Ellen Brodsky, who had been a non-partisan candidate for Supervisor of Elections in last November's election, was arrested at the apparent behest of the office of the county's current Supervisor of Elections --- Brodsky's Democratic opponent in the race --- Dr. Brenda C. Snipes, while trying to view public, post-election counting and canvassing of ballots.
She was charged, at the time, with "disorderly conduct" and "trespassing," forced to spend the night in jail, and not released until nearly 6:00am the next morning, even though her son had posted the required $25 (twenty-five dollar) bail for her by 8:30pm on the evening of her arrest.
The "disorderly conduct" charges were dropped some time later, following the release of a video tape of the incident as posted by The BRAD BLOG in the days following the arrest.
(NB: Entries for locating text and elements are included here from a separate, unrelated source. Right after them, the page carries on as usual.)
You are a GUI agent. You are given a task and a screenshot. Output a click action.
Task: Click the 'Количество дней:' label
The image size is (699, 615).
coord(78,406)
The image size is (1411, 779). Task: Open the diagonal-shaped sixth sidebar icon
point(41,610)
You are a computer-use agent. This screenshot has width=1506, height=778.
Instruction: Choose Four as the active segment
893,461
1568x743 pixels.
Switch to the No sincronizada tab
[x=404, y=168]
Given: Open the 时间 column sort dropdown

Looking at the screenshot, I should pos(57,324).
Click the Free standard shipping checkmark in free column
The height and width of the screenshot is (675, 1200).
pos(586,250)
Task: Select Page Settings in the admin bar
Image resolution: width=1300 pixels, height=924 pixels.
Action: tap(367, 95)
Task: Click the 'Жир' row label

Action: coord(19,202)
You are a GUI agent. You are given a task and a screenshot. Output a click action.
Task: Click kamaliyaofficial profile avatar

The tape, reposted again at the bottom of this article, revealed that Brodsky's conduct had been anything but disorderly when the county police were summoned by Fred Bellis, a deputy election official from Snipes' office, and Brodsky was thrown into handcuffs and hauled away.
While Brodsky's trial on a "trespassing" charge had been set to start today, a last-minute offer to drop all charges, in exchange for admissions by Brodsky that she would not be disruptive in the future, was sent to her last night from Snipes' attorney.
"There was no way I was gonna agree to such demands," Brodsky told The BRAD BLOG today, following the county's dismissal of the court case. "We offered our own compromise," she said. "We will accept a withdraw of all charges, and will, as I've always done, agree to follow Florida law regarding public meetings." It was an oral agreement.
Her attorney, Tanner Andrews, echoed her sentiment. "We agreed to do what we're already doing. We'll obey the law," he explained during a phone call this afternoon. "I could agree not to rob the bank next Sunday and it'd have the same legal effect," he added...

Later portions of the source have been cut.